36. Perform any other activities consistent with this Charter, the Bank's By-laws and governing law, as the Examining Committee or the Board deems necessary or appropriate.
The foregoing responsibilities and duties set forth in this Charter should serve as a guide only, with the express understanding that the Examining Committee may carry out additional responsibilities and duties and adopt additional policies and procedures as may be necessary in light of any changing business, legislative, regulatory, legal or other conditions.
V. Former Employees of the Independent Auditor
The Examining Committee shall be required to pre-approve the hiring of any employee or former employee of the independent registered public accounting firm who was a member of the Bank's audit engagement team within the preceding two fiscal years. The Examining Committee shall not approve the hiring of any individual for a financial reporting oversight role if such person is or was an employee of the independent registered public accounting firm and was a member of the Bank's audit engagement team within the preceding two fiscal years unless (A) (i) such individual is to be employed for a limited period of time due to an emergency or unusual situation and (ii) the Examining Committee determines that the hiring of such individual is in the best interests of the Bank's shareholders or (B) such individual becomes employed by the Bank as a result of a business combination and the Examining Committee was made aware of such individual's prior relationship with the Bank as a member of its audit engagement team.
VI. Resources
The Examining Committee shall have the authority to retain independent legal, accounting and other consultants to advise the Examining Committee. The Examining Committee may request any officer or employee of the Bank or the Bank's outside counsel or independent registered public accounting firm to attend a meeting of the Examining Committee or to meet with any members of, or consultants to, the Examining Committee.

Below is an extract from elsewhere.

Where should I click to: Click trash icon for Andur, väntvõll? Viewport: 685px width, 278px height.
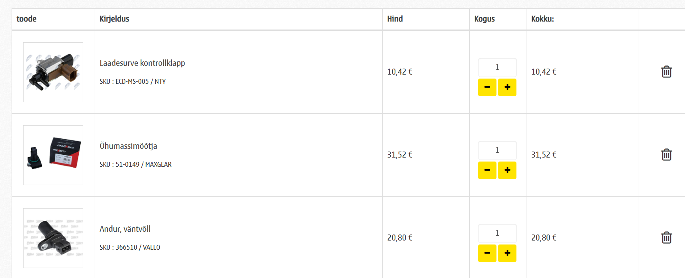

The Examining Committee shall determine the extent of funding necessary for payment of (a) compensation to the independent registered public accounting firm engaged for the purpose of preparing or issuing an audit report or performing other audit, review or attest services for the Bank, (b) compensation to any independent legal, accounting and other consultants retained to advise the Examining Committee and (c) ordinary administrative expenses of the Examining Committee that are necessary or appropriate in carrying out its duties.